Location: Plant Germplasm Introduction and Testing
Title: Yippie Yi Yo Mycota Ki Yay! A mycologist’s fervently biased account of how the American western frontier was molded by spores and mycelium Author
Submitted to: Fungi
Publication Type: Review Article
Publication Acceptance Date: July 27, 2011
Publication Date: March 27, 2012
Citation: Dugan, F.M. 2012. Yippie Yi Yo Mycota Ki Yay! A mycologist’s fervently biased account of how the American western frontier was molded by spores and mycelium. Fungi. 5(1): 6-19. http://www.fungimag.com/. Interpretive Summary: Presented in a humorous vein to attract amateur mycologists and mycology students, this article presents in text and old photographs examples of impacts of fungi on farms and forests of the American western frontier. Numerous historical accounts and period photographs and other old illustrations are utilized. Although written in an accessible style and laced with humor, the article is firmly anchored with documented facts. Fungi in the west sustained or destroyed vast landscapes, brought salvation or ruin to entire communities, deluded prophets and financiers, or provided sustenance and joy. Fungi made the Wild West, and are still shaping the West’s ecological, economic and cultural destiny.

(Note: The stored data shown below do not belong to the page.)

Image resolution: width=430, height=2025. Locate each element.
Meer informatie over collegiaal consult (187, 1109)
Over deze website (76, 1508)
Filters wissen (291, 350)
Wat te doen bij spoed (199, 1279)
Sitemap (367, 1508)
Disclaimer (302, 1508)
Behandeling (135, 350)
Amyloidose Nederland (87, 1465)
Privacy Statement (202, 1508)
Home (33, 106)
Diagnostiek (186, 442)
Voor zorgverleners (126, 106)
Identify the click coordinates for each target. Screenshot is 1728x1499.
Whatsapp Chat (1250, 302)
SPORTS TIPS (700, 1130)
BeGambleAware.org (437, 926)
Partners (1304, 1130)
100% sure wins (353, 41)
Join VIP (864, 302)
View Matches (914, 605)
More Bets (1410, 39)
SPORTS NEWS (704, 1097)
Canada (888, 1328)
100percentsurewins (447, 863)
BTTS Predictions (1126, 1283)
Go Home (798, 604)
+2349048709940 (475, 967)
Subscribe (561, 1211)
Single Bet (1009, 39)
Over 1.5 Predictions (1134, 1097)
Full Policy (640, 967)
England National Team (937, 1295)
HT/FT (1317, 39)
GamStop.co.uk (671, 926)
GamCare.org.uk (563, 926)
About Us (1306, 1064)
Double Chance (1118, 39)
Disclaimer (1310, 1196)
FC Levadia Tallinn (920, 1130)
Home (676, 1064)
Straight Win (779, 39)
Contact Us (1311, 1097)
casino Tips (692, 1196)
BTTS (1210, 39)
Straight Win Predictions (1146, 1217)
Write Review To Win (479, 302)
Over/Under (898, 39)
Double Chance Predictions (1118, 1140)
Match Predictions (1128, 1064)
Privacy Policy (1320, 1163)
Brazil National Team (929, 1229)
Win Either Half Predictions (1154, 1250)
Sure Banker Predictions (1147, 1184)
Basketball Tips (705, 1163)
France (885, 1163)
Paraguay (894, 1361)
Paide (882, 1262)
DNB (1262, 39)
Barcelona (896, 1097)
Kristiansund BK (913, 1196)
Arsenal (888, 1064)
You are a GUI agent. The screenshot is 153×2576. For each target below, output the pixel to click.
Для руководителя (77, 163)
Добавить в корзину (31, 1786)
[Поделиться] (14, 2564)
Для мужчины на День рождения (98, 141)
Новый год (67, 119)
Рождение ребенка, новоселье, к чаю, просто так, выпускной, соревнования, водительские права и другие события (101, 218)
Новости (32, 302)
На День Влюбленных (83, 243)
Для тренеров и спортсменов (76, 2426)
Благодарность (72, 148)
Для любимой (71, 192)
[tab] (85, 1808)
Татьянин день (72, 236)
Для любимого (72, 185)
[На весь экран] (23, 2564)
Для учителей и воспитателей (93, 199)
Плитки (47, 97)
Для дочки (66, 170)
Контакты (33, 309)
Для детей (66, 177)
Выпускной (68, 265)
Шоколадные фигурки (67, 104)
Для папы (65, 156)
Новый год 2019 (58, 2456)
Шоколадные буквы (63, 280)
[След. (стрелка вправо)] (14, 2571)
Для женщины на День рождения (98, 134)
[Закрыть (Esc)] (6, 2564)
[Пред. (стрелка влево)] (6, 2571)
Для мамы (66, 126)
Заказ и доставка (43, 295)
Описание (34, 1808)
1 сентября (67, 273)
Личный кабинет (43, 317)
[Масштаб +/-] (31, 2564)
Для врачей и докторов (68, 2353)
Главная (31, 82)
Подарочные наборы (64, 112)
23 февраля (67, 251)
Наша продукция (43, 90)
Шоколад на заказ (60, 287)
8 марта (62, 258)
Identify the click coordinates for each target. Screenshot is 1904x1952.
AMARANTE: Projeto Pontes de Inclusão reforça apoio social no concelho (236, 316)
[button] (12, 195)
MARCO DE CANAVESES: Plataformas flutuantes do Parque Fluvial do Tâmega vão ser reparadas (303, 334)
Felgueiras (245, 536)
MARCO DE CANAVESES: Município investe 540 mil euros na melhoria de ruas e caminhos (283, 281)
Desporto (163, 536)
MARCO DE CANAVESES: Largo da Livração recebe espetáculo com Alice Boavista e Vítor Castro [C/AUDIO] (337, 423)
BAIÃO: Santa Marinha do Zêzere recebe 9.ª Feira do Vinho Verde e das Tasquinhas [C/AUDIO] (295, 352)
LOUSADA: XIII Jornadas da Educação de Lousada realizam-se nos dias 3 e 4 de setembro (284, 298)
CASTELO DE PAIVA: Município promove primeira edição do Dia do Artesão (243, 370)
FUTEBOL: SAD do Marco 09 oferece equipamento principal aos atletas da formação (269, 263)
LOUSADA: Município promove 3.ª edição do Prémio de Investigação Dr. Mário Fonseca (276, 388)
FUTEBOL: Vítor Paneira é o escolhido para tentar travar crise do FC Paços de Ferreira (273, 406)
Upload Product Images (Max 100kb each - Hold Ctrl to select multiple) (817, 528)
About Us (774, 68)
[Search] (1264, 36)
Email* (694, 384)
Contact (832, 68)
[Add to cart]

Technical Abstract: Discussed are white pine blister rust (Cronartium ribicola), cereal rusts (Puccinia spp.), smuts (Tilletia spp.), fungi as agents of recycling in grasslands (e.g., Sporormiella and Podospora spp.), fungal symbionts of bark beetles (e.g., Ophiostoma spp.), impacts of clinical fungi (e.g., Valley Fever), yeast (Saccharomyces yeast in brewing and sourdough), postharvest decay of agricultural produce (e.g., Penicillium spp.), mushrooms as survival food and early instances of mushroom poisoning, and other aspects. Introduced are the concepts of alternate host (for rusts), host specificity (for smuts), plus entomopathogenic fungi (e.g., Entomophaga and summit disease; and pebrine). Fungal activities resulted in establishment of grain standards and bagging of grain for long distance transport. Explosive ignition of smut spore dust in harvesting combines and grain elevators was frequent, expensive and dangerous. These and other aspects are reviewed in accessible language.